In terms of antibiotic prescription patterns, through the first 24 hours of hospital admission and based on per case specificity, the proper liver or kidney function tests were conducted in all cases to determine the appropriate regimen for treating bacterial or fungal infections. Before ICU admission, the treatment duration was six days on an average; 69.5% (223) received ceftriaxone 2 g/day, and 30.5% (98) patients had received ampicillin and sulbactam 12 g/day; both regimens were administered intravenously (IV).

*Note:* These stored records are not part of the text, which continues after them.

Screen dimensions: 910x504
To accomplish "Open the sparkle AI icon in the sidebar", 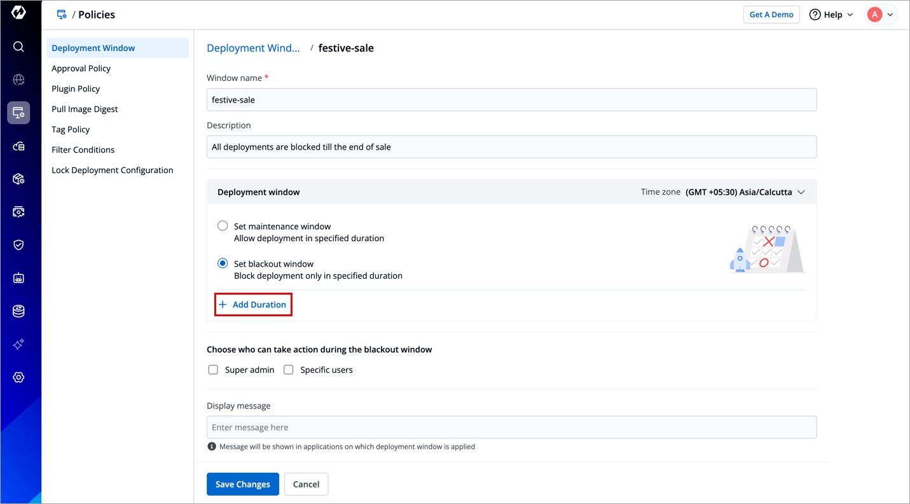I will (x=18, y=344).
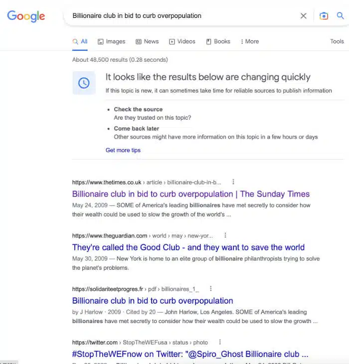Viewport: 349px width, 364px height.
Task: Open the Guardian Good Club result
Action: [x=188, y=247]
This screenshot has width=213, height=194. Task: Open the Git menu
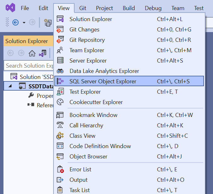pos(83,8)
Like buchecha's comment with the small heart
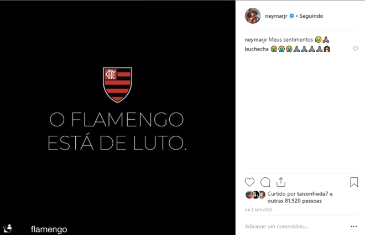The width and height of the screenshot is (365, 235). point(355,49)
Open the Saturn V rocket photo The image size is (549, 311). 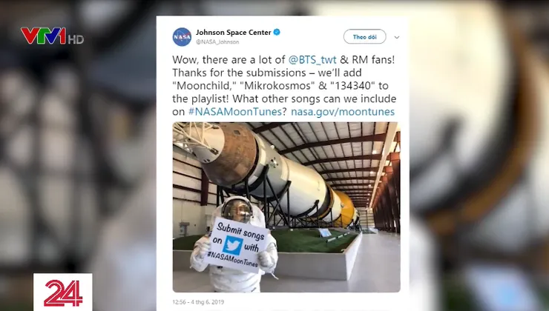point(286,207)
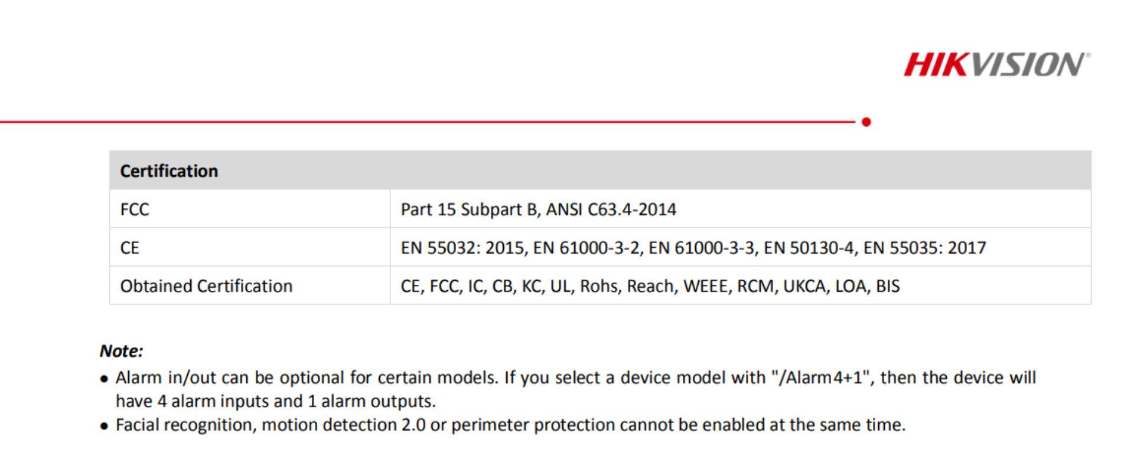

Upon ICU admission, every patient received at least one IV antibiotic regimen throughout their ICU stay. 43.0% (138) received combination of meropenem 2 g/day, and vancomycin 1 g/day, and 35.5% (114) were given piperacillin/tazobactam 13.5 g/day and levofloxacin 500 mg/day. By January and after getting financial support from the Ministry of Health, patients infected with A. fumigatus started therapy with fluconazole 200 mg/day. Since then, 100% of the patients with fungal infections have been successfully treated. Considering different regimens had notable distinct outcomes, analysis was performed to determine the association linking antimicrobial therapy class and the ICU stay or death ( Table 2). After hospital discharge, patients taking IV antibacterial medications were switched to oral azithromycin. Patients treated with Fluconazole IV switched to oral Fluconazole 150 mg/week for two days of treatment.

Table 2.

Impact of different non-significant values on the duration in the ICU.

(N 321; ICU: intensive care unit; SpO 2: oxygen saturation).

Parameter		Duration 1-6 days	Duration 7-11 days	Death	P value
Age (years)	20-40	41 (75.9%) *	10 (18.5%)	3 (5.6%)	0.413
	41-64	119 (75.8%)	28 (17.8%)	10 (6.4%)
	>65	74 (67.3%)	23 (20.9%)	13 (11.8%)
Diabetes	Yes	180 (72.0%)	49 (19.6%)	21 (8.4%)	0.794
	No	54 (76.1%)	12 (16.9%)	5 (7.0%)
Hypertension	Yes	156 (73.2%)	43 (20.2%)	14 (6.6%)	0.317
	No	78 (72.2%)	18 (16.7%)	12 (11.1%)
Obesity	Yes	81 (68.6%)	25 (21.2%)	12 (10.2%)	0.383
	No	153 (75.4%)	36 (17.7%)	14 (6.9%)
Coronary heart disease	Yes	53 (71.6%)	13 (17.6%)	8 (10.8%)	0.607
	No	181 (73.3%)	48 (19.4%)	18 (7.3%)
Cancer	Yes	44 (66.7%)	12 (18.2%)	10 (15.2%)	0.062
	No	190 (74.5%)	49 (19.2%)	16 (6.3%)
No personal history of chronic diseases	Yes	10 (76.9%)	0 (0%)	3 (23.1%)	0.035
	No	224 (72.7%)	61 (19.8%)	23 (7.5%)
Number of chronic disease (n = 308)	One	43 (811%)	7 (13.2%)	3 (5.7%)	0.065
	Two	90 (71.4%)	31 (24.6%)	5 (4%)
	More than two	91 (70.5%)	23 (17.8%)	15 (11.6%)
Smoking	Yes	103 (77.4%)	25 (18.8%)	5 (3.8%)	0.052
	No	131 (69.7%)	36 (19.1%)	21 (11.2%)
CRP	Moderate	128 (73.1%)	33 (18.9%)	14 (8.0%)	0.994
	High	106 (72.6%)	28 (19.2%)	12 (8.2%)
Leukocytosis	Moderate	59 (74.7%)	18 (22.8%)	2 (2.5%)	0.089
	High	175 (72.3%)	43 (17.8%)	24 (9.9%)
SpO 2	<90	188 (75.2%)	40 (16.0%)	22 (8.8%)	0.032
	>90	46 (64.8%)	21 (29.6%)	4 (5.6%)
Fever	High	71 (75.5%)	19 20.2%)	4 (4.3%)	0.265
	Very high	163 (71.8%)	42 (18.5%)	22 (9.7%)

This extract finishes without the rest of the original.